Inondations dans le Pas-de-Calais : de lourdes conséquences

À cela s’ajoute des pertes de productions de lait liées au stress ou des pertes mécaniques pour certains robots. « On va découvrir encore de nombreuses conséquences des inondations pendant longtemps, fait reconnaître Charles Inglaer, président de l’ADPL du Pas-de-Calais. Tout cela n’est pas forcément assuré à la valeur du marché et avec de la vétusté. Tout comme les fourrages, les aliments stockés ou encore les bâtiments. »

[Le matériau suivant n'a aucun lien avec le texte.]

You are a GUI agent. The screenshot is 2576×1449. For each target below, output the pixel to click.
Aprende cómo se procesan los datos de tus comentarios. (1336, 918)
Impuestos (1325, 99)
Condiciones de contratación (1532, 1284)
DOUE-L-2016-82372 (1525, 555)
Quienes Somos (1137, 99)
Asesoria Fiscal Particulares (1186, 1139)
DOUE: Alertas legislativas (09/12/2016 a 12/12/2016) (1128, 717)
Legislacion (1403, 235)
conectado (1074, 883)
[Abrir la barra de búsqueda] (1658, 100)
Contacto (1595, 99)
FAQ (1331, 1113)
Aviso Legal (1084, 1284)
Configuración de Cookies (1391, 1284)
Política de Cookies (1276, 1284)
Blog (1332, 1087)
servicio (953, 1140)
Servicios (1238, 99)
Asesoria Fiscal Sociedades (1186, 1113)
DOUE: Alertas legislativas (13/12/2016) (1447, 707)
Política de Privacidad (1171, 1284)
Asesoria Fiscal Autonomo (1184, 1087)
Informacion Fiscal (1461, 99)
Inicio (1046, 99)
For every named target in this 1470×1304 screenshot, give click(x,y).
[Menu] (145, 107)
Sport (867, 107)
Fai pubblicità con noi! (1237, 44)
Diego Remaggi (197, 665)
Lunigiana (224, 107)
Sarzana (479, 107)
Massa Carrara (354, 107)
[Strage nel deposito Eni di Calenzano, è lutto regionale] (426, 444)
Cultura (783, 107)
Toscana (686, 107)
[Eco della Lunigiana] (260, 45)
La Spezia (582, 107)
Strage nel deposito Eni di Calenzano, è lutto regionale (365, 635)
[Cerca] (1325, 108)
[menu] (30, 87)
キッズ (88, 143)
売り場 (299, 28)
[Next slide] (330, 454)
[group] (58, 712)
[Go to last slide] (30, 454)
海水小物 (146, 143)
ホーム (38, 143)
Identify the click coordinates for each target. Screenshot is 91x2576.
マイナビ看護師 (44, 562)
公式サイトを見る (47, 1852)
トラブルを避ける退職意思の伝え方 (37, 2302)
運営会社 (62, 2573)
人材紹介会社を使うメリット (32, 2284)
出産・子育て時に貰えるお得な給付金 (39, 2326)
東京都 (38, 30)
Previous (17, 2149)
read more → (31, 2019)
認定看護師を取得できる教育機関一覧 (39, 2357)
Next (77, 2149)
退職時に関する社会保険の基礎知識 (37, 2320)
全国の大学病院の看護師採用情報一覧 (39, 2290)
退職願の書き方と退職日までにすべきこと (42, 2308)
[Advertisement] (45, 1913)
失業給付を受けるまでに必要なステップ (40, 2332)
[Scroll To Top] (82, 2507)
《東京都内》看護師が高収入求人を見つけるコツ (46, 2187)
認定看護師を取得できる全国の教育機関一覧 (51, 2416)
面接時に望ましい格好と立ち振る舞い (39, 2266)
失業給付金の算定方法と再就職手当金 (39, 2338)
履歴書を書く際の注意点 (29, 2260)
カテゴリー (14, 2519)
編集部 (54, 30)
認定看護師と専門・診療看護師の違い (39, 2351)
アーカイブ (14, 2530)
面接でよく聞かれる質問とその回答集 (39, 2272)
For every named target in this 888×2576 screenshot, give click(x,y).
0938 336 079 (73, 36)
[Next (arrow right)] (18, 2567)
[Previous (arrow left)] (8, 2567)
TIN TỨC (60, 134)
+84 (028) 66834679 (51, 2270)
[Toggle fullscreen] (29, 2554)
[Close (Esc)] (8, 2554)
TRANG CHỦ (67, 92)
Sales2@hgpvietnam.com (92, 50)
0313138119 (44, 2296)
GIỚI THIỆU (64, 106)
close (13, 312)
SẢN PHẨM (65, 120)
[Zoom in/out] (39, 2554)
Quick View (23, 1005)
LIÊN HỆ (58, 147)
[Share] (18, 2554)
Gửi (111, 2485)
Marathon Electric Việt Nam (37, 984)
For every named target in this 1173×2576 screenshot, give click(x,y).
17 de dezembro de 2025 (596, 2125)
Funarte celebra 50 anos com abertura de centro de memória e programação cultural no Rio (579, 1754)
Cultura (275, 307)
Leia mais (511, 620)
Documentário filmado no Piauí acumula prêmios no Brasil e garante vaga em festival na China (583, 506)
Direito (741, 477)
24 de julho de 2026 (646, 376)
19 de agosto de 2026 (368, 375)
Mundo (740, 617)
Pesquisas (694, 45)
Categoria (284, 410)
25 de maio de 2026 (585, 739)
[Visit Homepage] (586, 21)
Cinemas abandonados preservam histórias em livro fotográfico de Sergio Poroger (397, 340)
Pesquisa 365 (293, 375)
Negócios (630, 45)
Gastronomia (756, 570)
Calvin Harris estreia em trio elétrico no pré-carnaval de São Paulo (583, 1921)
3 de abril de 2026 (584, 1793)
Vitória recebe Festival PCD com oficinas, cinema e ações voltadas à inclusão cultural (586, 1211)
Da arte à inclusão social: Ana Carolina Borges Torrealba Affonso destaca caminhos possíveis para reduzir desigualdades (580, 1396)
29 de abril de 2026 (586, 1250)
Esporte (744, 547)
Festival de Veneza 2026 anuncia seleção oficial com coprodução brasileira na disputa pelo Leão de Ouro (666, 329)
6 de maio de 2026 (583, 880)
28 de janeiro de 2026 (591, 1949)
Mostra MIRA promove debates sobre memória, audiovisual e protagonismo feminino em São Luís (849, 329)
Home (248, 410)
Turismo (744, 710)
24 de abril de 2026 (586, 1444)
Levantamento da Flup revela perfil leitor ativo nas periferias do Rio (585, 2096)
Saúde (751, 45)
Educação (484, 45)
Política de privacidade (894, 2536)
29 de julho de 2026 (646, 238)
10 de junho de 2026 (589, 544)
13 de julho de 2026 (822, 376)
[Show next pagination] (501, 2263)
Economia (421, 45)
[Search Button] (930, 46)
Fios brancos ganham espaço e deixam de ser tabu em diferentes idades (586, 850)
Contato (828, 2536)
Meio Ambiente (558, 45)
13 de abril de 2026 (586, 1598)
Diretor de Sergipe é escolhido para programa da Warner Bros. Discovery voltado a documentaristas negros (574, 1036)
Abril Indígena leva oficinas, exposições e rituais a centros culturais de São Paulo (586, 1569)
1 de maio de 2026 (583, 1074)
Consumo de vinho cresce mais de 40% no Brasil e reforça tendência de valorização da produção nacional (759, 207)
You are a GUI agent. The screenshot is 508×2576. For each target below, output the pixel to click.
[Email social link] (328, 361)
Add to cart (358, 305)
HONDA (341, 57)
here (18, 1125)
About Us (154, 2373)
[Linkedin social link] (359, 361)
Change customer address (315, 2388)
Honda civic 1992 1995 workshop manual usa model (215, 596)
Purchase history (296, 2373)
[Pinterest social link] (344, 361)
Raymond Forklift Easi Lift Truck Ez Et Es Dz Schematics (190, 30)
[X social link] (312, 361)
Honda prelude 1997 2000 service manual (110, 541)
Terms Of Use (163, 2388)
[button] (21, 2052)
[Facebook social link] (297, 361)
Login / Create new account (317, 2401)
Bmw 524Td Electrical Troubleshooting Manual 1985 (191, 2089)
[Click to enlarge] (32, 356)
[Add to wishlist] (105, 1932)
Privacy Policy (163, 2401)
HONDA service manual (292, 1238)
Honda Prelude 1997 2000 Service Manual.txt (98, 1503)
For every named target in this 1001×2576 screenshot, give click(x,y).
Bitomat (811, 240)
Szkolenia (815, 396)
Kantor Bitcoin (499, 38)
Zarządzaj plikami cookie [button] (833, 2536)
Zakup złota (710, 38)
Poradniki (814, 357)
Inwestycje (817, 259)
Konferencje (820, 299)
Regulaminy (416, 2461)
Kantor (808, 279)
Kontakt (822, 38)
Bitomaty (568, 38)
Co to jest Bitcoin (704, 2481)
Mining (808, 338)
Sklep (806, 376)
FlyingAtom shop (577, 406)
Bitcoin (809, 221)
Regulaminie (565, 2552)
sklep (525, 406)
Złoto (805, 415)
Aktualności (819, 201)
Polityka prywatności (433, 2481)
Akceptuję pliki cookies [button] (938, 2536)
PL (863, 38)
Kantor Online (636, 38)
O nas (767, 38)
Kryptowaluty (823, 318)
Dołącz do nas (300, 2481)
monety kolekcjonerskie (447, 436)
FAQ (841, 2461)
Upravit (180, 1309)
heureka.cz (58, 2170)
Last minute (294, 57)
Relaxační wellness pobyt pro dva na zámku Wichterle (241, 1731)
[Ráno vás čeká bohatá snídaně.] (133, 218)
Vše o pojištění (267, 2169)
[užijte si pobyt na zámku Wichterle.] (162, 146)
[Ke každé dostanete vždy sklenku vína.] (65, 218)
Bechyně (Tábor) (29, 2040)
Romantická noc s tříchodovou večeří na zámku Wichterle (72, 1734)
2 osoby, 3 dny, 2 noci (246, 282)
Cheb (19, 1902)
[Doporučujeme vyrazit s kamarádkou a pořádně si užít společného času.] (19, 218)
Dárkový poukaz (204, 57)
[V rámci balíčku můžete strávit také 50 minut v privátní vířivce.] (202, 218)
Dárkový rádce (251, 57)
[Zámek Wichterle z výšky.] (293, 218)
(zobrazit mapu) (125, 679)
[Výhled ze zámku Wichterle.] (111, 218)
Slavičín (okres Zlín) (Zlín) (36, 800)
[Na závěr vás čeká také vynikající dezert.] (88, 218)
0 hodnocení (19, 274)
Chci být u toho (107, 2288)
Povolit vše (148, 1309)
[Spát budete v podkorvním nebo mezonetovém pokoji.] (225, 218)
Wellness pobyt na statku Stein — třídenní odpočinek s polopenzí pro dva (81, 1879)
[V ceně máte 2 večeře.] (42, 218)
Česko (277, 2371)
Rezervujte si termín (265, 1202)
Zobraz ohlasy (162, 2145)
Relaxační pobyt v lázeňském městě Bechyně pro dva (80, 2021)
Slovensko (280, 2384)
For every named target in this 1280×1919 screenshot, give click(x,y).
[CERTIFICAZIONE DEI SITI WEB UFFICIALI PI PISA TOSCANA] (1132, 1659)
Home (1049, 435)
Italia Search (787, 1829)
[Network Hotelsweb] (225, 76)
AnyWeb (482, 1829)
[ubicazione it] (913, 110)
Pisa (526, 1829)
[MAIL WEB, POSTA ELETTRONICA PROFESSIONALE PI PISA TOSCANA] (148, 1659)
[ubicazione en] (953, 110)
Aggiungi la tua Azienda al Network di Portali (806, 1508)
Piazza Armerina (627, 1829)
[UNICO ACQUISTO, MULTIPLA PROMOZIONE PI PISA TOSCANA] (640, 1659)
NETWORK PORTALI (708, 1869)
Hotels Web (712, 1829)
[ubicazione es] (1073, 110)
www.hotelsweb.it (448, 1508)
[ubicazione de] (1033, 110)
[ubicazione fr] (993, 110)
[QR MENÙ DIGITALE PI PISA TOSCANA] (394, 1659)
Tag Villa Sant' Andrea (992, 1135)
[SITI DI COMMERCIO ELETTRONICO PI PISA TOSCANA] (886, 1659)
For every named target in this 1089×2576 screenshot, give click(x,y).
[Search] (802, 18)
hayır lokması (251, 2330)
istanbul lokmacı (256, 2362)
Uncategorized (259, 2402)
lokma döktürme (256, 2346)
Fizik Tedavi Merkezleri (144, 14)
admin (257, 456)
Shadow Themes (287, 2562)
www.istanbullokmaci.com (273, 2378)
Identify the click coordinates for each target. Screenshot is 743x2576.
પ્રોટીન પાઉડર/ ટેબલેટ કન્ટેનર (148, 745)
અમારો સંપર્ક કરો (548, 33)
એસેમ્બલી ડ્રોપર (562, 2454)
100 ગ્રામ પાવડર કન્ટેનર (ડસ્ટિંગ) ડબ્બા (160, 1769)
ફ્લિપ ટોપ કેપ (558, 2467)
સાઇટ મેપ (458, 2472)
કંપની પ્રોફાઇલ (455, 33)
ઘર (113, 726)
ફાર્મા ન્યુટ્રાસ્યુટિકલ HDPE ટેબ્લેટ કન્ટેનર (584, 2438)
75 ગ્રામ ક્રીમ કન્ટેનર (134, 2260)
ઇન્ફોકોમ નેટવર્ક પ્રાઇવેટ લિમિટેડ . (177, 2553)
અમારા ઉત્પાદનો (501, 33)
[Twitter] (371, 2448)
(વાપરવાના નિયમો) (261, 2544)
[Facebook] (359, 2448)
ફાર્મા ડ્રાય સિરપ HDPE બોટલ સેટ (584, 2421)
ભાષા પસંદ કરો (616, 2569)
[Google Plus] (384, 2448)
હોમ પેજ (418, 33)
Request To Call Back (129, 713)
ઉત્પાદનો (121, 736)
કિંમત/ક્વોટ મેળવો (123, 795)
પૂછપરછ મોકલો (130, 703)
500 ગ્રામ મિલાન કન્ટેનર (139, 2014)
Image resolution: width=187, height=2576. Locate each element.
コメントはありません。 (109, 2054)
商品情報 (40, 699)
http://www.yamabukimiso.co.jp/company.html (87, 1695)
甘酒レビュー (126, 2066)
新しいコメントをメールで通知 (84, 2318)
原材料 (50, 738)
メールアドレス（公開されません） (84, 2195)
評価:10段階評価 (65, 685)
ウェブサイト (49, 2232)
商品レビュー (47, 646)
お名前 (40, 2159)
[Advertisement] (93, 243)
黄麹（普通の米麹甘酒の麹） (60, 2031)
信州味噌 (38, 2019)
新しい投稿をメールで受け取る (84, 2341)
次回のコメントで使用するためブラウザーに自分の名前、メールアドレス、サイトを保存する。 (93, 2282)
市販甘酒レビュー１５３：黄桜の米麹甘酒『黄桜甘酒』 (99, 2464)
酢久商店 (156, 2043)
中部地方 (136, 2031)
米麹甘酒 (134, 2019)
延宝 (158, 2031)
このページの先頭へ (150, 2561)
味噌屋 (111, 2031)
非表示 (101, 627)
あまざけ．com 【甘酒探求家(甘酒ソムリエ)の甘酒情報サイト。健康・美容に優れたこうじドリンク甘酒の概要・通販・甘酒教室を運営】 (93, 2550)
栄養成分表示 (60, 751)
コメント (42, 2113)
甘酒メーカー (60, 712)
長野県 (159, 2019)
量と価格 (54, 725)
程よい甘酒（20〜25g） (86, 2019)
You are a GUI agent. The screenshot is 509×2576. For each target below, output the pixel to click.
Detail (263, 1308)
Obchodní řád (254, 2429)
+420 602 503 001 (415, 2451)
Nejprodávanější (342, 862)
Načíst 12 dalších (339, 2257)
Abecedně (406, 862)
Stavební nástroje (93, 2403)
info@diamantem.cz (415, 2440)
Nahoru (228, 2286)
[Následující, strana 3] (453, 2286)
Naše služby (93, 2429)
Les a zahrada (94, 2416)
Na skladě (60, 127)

Par ailleurs, côté cultures, les agriculteurs se veulent un peu moins alarmants. Les blés sont sous l’eau ou pas encore semés. Les betteraves, pommes de terre et chicorées ainsi que certains légumes de plein champ sont également inondés. « En betteraves, les usines sont au ralenti, explique Guillaume Wullens, président de la CGB Nord Pas-de-Calais. Il reste 45 % des surfaces à arracher alors que d’habitude, il en demeure plus que 10 %. Tout n’est pas perdu mais ce sont les dernières récoltes. Elles nous coûtent cher. Mais elle font aussi notre revenu. Les agriculteurs également, ont subi de plein fouet l’inflation. » Et de rappeler que certains agriculteurs ont plus de 60 000 euros dans les champs.

Quatre pompes en renfort

Et les maraîchers ne sont pas en reste. Dans le marais audomarois, inondé en totalité, un agriculteur raconte. « Il y a encore 10 centimètres d’eau dans la maison de mes parents, 40 cm dans mes serres et trois hectares inondés de 50 cm de pluie. » Lui comme pour la quinzaine de maraîchers du territoire peuvent faire une croix sur la moitié restante de leur récolte. « Les choux et céleris dans l’eau sont foutus, explique Antoine Hellboid, maraîcher. On ne va pas pouvoir les stocker et on va perdre des marchés et ça, ce n’est pas assuré. Ce sont aussi les récoltes de 2024 qui sont en danger. »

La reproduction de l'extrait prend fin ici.